ORION Security is built for that. It reads the intent and context behind every data movement across endpoint, browser, SaaS, email, and AI tools, and issues a verdict before data leaves, whether a person, a script, or a prompt-injected agent is the one moving it. If you want to see what your AI tools are doing with your data, ORION Security will show you, usually in about 30 minutes.

Frequently Asked Questions

What’s the difference between prompt injection and jailbreaking?

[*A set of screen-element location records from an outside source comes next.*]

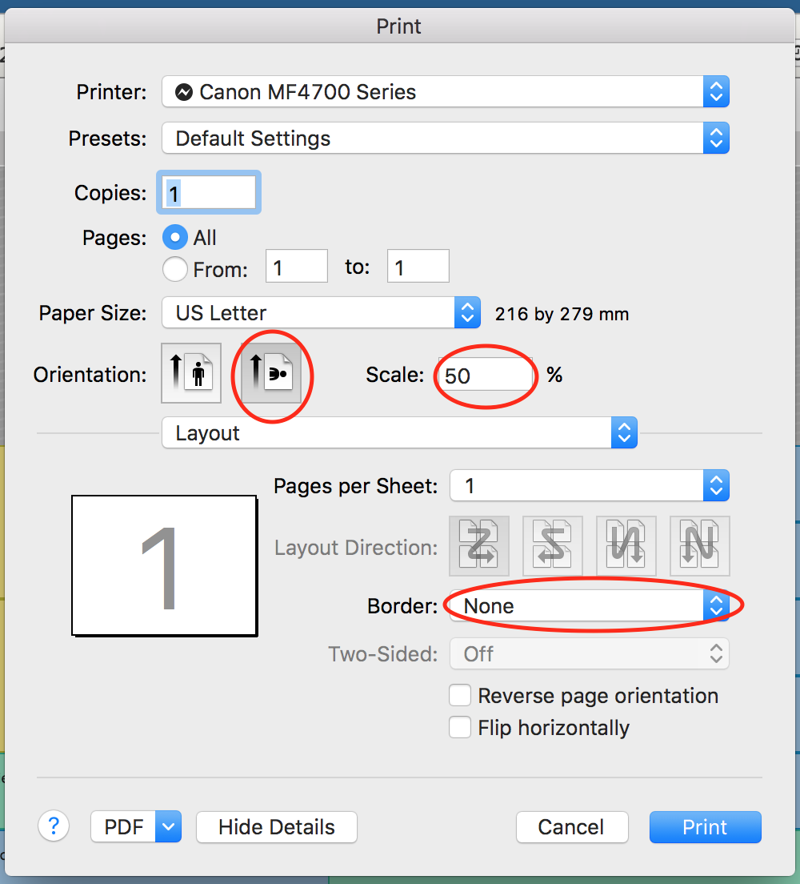Open the Border None dropdown

[590, 605]
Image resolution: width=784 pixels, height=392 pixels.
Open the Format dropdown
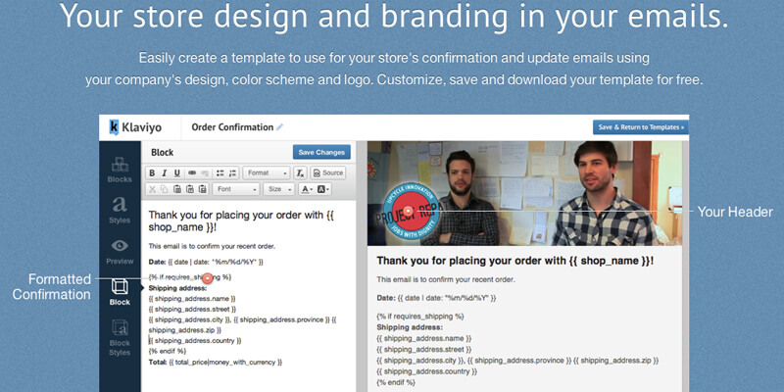point(266,173)
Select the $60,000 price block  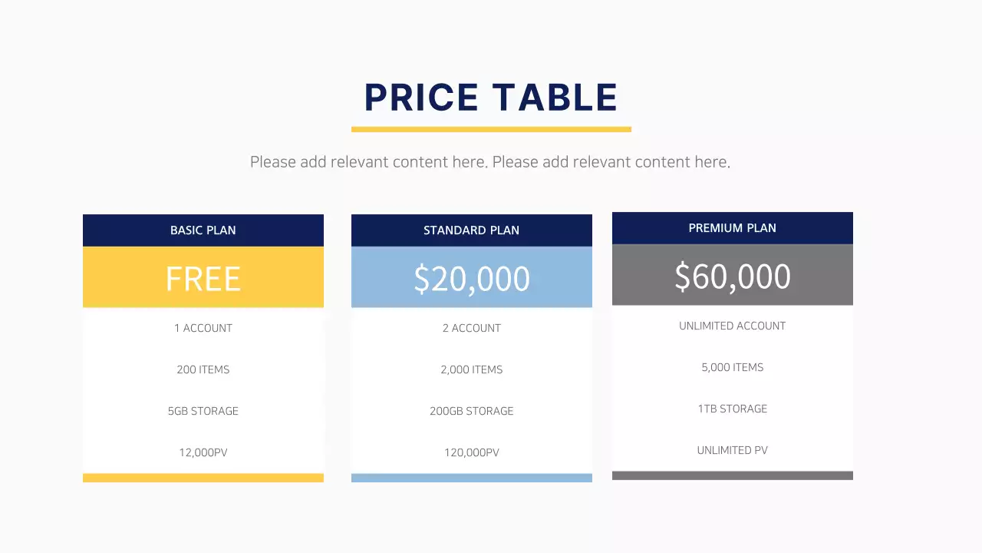click(733, 276)
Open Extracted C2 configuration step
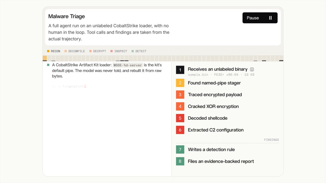The height and width of the screenshot is (183, 326). (x=216, y=130)
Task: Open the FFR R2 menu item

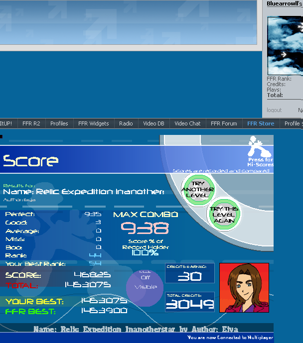Action: [x=31, y=123]
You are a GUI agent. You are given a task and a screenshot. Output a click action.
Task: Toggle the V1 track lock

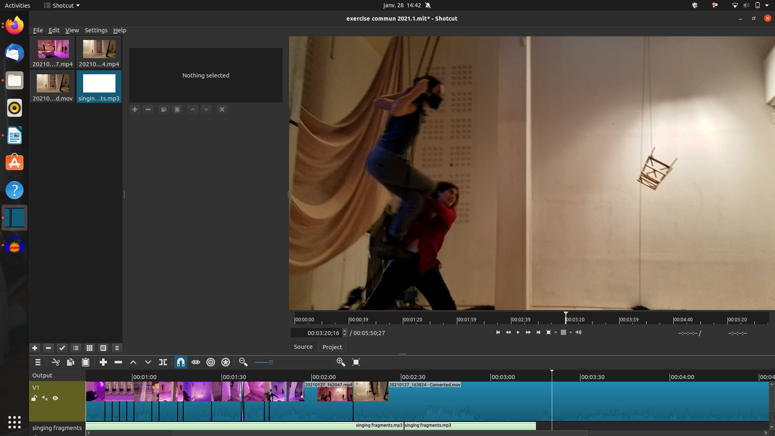click(34, 398)
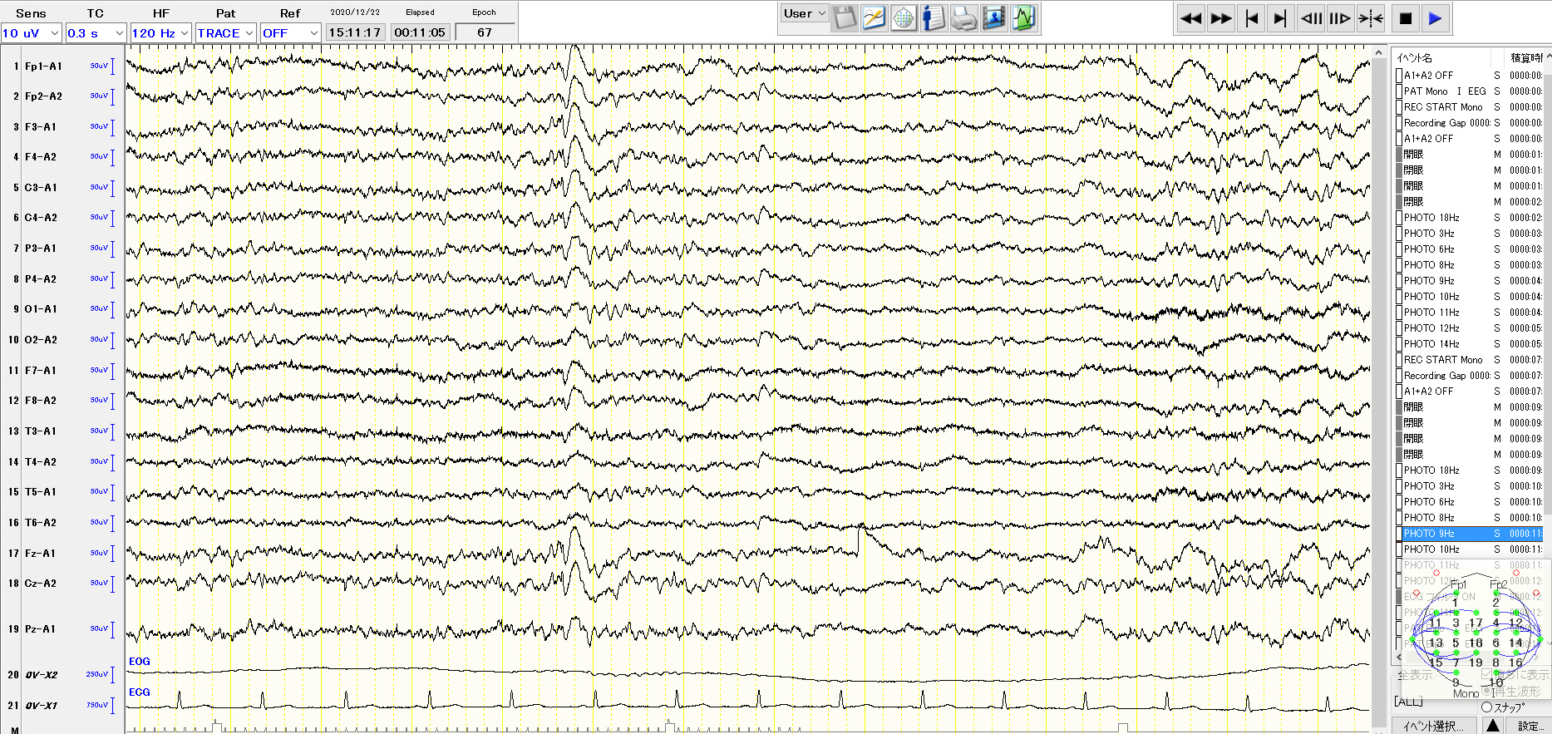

They overlap, but the goals differ. Jailbreaking tries to remove a model’s safety limits so it produces banned content. Prompt injection hijacks the model’s instructions to make it serve the attacker, which can include jailbreaking, leaking the system prompt, or moving data. Jailbreaking is about the output. Injection is about control.

Who coined the term prompt injection?

Developer Simon Willison coined the term in 2022, after researchers showed that AI apps would follow instructions hidden in user input. The name stuck because it mirrors SQL injection, an older attack where untrusted input gets run as a command. The flaw existed before it had a name. The name made people take it seriously.

Can prompt injection be stopped completely?

Not at the model layer. Most experts treat it as a structural limit of how language models read text, so the realistic goal is to cut the odds and contain the blast radius. That’s why the strongest defense pairs model-layer hardening with a data-layer control that keeps sensitive data from leaving, even when an AI agent has been tricked.